Give a faithful, exact copy of all entries, minus the images.

(Stored data)
---

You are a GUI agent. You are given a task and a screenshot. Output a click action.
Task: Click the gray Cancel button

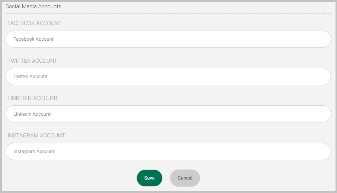coord(185,178)
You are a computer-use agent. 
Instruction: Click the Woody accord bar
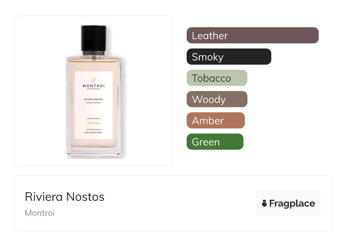(x=217, y=99)
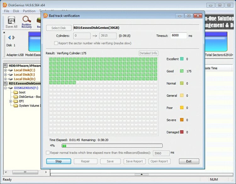The image size is (236, 184).
Task: Select the HD0:VMware disk icon
Action: pos(6,66)
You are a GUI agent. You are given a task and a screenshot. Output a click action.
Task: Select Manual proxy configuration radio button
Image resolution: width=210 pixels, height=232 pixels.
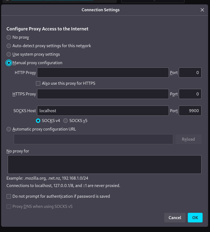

---

**Written solution:**
You are a GUI agent. You are given a task and a screenshot. Output a click action.
Task: Click the gray Cancel button

coord(185,178)
You are a computer-use agent. 
Instruction: Click the Woody accord bar
(x=217, y=99)
The image size is (236, 184).
Task: Select the HD0:VMware disk icon
Action: pos(6,66)
You are a GUI agent. You are given a task and a screenshot. Output a click action.
Task: Select Manual proxy configuration radio button
Image resolution: width=210 pixels, height=232 pixels.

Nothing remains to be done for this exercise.